EXTRACTED RECORDS: Begin

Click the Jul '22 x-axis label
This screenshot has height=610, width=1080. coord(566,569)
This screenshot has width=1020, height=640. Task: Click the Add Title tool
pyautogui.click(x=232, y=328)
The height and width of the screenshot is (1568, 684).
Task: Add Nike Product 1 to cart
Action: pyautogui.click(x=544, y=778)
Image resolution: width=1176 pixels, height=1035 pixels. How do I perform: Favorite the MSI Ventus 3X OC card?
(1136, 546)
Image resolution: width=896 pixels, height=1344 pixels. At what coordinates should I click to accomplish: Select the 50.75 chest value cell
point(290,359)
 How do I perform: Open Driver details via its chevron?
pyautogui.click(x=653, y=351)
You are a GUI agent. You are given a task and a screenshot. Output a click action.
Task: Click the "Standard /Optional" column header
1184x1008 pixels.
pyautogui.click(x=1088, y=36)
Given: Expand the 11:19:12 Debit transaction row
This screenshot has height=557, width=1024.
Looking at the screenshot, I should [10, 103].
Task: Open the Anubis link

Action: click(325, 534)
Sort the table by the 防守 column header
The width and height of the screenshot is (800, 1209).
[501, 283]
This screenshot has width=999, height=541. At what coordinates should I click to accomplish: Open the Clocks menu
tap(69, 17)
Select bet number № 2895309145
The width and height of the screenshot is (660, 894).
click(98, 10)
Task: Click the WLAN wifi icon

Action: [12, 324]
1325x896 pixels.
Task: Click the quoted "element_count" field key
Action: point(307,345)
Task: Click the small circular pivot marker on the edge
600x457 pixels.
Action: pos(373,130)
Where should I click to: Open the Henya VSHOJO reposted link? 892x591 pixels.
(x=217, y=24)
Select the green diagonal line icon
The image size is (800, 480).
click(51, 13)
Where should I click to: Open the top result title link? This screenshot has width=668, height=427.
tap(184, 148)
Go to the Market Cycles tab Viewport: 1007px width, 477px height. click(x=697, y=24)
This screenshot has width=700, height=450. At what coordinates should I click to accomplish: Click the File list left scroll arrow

EXTRACTED RECORDS: End

## ACTION ITEM
Repeat the records above exactly.

## RESPONSE
Click the Jul '22 x-axis label
This screenshot has height=610, width=1080. coord(566,569)
This screenshot has width=1020, height=640. Task: Click the Add Title tool
pyautogui.click(x=232, y=328)
The height and width of the screenshot is (1568, 684).
Task: Add Nike Product 1 to cart
Action: pyautogui.click(x=544, y=778)
Image resolution: width=1176 pixels, height=1035 pixels. How do I perform: Favorite the MSI Ventus 3X OC card?
(1136, 546)
Image resolution: width=896 pixels, height=1344 pixels. At what coordinates should I click to accomplish: Select the 50.75 chest value cell
point(290,359)
 How do I perform: Open Driver details via its chevron?
pyautogui.click(x=653, y=351)
You are a GUI agent. You are given a task and a screenshot. Output a click action.
Task: Click the "Standard /Optional" column header
1184x1008 pixels.
pyautogui.click(x=1088, y=36)
Given: Expand the 11:19:12 Debit transaction row
This screenshot has height=557, width=1024.
Looking at the screenshot, I should [10, 103].
Task: Open the Anubis link

Action: click(325, 534)
Sort the table by the 防守 column header
The width and height of the screenshot is (800, 1209).
[501, 283]
This screenshot has width=999, height=541. At what coordinates should I click to accomplish: Open the Clocks menu
tap(69, 17)
Select bet number № 2895309145
The width and height of the screenshot is (660, 894).
click(98, 10)
Task: Click the WLAN wifi icon

Action: [12, 324]
1325x896 pixels.
Task: Click the quoted "element_count" field key
Action: point(307,345)
Task: Click the small circular pivot marker on the edge
600x457 pixels.
Action: pos(373,130)
Where should I click to: Open the Henya VSHOJO reposted link? 892x591 pixels.
(x=217, y=24)
Select the green diagonal line icon
The image size is (800, 480).
click(51, 13)
Where should I click to: Open the top result title link? This screenshot has width=668, height=427.
tap(184, 148)
Go to the Market Cycles tab Viewport: 1007px width, 477px height. click(x=697, y=24)
This screenshot has width=700, height=450. At what coordinates should I click to accomplish: Click the File list left scroll arrow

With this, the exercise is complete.